Lavoir de Menilles

Lavoir de ménilles

S’infiltrant profondément dans le sol, l’eau de pluie fait gonfler les nappes. Après de nombreuses années d’un périple souterrain, l’eau profite de fissures et de lits d’argile pour rejaillir à la surface sous forme de sources.

Autrefois …

C’est l’une de ces sources qui alimente le lavoir de la côte Roederer. Il était autrefois utilisé par les habitants pour les lessives ainsi que le lavoir de la rue de Croisy en bordure de rivière.

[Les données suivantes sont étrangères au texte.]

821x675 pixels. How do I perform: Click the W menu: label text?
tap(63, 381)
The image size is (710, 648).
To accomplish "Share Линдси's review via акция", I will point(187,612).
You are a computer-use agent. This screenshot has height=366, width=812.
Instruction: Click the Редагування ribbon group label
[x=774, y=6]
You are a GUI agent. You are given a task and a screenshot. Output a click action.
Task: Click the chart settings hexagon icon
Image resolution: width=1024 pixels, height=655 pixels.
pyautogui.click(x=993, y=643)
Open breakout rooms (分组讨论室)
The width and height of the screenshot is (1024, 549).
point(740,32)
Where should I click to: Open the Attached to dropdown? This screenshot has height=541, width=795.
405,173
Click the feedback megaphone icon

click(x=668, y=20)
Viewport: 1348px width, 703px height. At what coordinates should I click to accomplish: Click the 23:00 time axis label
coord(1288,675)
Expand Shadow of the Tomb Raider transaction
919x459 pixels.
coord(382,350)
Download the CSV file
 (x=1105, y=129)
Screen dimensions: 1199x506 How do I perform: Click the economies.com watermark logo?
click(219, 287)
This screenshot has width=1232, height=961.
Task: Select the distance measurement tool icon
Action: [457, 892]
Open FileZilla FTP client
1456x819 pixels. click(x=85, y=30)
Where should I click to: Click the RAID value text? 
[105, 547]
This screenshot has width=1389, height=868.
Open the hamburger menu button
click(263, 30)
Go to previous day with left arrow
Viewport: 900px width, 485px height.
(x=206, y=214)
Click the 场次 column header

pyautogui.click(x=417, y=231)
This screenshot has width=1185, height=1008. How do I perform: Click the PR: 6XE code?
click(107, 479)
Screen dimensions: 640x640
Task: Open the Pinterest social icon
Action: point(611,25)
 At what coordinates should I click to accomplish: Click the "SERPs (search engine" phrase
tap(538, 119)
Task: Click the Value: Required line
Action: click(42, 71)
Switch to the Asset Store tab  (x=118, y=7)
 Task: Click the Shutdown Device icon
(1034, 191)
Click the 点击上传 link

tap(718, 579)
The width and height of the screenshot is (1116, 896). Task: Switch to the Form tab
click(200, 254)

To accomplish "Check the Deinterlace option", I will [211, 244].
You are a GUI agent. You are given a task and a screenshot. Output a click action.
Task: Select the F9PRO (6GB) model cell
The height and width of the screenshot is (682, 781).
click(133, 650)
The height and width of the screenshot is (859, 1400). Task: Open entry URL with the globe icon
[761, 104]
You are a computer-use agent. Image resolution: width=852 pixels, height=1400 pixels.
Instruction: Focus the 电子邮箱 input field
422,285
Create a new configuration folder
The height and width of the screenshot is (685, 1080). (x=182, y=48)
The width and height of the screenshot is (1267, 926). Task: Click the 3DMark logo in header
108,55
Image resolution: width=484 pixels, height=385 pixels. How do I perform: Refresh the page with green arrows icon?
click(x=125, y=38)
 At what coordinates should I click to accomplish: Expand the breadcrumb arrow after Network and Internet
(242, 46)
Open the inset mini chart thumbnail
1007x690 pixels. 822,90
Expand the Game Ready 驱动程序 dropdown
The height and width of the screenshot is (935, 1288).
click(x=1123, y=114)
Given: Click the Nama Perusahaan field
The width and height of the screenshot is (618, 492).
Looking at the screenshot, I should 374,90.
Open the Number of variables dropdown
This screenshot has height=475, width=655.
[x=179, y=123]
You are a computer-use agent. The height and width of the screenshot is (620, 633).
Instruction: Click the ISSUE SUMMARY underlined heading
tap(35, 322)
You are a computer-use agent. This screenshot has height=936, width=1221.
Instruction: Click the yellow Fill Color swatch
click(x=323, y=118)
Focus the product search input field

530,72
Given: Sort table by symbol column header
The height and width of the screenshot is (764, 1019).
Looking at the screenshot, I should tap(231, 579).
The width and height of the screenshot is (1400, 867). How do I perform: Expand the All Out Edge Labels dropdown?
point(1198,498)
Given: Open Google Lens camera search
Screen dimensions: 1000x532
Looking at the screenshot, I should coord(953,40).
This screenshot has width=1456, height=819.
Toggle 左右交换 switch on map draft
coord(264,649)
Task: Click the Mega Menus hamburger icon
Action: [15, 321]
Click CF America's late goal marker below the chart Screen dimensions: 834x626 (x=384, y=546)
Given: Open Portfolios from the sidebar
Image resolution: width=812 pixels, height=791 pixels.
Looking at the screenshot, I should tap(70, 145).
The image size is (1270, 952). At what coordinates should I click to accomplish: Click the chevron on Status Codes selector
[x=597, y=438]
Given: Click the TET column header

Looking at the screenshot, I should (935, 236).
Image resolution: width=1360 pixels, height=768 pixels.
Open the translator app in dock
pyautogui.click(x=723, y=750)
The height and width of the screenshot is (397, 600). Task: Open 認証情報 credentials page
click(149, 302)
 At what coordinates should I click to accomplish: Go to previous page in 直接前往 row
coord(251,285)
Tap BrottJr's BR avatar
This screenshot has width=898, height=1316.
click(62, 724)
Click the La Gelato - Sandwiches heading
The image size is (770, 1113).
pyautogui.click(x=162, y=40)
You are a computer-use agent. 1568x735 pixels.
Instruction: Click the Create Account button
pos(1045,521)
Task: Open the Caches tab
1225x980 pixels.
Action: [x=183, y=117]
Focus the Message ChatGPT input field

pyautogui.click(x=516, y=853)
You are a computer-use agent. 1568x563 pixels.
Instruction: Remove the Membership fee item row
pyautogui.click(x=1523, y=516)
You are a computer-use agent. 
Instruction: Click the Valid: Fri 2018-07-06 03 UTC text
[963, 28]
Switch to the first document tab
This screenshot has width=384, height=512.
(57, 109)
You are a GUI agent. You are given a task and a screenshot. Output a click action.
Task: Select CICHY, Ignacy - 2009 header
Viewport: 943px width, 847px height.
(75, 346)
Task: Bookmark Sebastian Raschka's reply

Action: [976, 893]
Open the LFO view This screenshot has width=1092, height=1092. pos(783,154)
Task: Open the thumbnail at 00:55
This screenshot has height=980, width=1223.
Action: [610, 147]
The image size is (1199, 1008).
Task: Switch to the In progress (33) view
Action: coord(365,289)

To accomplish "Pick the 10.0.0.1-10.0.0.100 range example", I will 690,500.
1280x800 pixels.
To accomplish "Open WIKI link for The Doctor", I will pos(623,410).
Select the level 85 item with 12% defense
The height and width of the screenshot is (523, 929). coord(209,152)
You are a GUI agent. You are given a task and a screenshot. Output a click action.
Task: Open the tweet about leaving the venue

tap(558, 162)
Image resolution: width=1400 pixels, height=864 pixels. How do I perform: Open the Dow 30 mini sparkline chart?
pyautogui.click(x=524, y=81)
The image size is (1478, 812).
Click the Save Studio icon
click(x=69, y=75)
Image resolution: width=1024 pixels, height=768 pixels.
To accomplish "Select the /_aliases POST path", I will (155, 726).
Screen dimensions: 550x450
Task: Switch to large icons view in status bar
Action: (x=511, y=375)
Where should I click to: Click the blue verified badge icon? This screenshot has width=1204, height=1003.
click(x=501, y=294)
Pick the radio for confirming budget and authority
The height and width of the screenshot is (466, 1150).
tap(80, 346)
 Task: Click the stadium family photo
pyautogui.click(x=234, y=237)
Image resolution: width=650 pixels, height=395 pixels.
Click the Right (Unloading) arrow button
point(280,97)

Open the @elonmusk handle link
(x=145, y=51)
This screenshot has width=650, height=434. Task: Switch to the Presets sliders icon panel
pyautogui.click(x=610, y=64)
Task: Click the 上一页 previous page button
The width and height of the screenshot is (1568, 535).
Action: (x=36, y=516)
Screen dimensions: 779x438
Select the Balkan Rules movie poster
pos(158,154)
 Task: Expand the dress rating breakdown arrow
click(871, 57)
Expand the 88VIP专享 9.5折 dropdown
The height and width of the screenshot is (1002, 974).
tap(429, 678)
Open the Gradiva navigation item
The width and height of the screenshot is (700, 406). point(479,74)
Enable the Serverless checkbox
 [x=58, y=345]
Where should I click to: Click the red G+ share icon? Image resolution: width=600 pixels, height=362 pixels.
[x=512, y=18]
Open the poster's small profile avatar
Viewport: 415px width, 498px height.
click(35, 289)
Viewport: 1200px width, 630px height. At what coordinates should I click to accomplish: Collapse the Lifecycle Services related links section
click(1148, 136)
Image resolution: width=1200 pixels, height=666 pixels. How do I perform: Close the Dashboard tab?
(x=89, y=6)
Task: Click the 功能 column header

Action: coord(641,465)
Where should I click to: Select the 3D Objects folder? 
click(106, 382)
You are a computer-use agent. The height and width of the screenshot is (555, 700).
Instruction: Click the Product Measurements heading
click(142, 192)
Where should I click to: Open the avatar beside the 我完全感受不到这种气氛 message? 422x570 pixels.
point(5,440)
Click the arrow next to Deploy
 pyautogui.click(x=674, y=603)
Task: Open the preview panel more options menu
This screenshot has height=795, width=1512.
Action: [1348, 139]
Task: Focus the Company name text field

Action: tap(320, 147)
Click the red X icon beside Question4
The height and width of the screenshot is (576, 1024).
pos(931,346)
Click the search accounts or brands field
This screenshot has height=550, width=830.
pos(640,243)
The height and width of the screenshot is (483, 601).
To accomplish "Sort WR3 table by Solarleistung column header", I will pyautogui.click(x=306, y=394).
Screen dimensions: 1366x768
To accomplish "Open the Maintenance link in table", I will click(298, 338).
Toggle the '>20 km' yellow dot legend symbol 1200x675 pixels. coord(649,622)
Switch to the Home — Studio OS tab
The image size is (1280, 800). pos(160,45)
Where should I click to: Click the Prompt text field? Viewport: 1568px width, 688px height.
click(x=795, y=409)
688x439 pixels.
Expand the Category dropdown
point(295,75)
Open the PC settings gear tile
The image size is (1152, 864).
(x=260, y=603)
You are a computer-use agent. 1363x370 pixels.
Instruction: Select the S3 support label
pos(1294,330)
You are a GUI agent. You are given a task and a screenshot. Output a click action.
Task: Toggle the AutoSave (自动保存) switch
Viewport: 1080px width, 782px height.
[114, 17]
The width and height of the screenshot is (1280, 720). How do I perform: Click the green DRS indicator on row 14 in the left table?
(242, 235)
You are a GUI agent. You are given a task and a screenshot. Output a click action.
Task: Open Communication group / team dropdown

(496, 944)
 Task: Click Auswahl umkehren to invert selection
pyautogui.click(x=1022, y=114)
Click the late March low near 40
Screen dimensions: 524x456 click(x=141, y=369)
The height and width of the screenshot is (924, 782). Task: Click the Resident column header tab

Dans les maisons de notables ou les grandes fermes, des lavandières professionnelles lavaient le linge. Dans les familles plus humbles, c’est la maîtresse de maison qui était en charge de cette tâche.

Le linge était placé dans une lessiveuse et mis à bouillir dans un mélange d’eau et de cendre de bois. Cette lessive naturelle redonnait « sa blancheur au blanc ». Le rare petit linge de couleur était lavé dans un baquet d’eau chaude savonneuse, puis frotté à l’aide d’une brosse sur une planche. L’ensemble, mis dans une bassine, était ensuite transporté en brouette jusqu’au lavoir municipal. Là, en commentant avec malice les derniers potins du village, les lavandières rinçaient au fil du courant de la rivière. La meilleure place était située en amont afin de ne pas recevoir l’eau de rinçage des autres lavandières. Le linge était tordu et battu à l’essorage. De retour à la maison, l’étendage sur l’herbe en plein pré donnait naturellement une douce fraîcheur printanière.

Les armoires normandes de nos grands-mères étaient autrefois remplies de lourds draps blancs. Dans les fermes, ce que l’on nommait la grande lessive avait parfois lieu une ou deux fois par an et mobilisait alors toute la famille.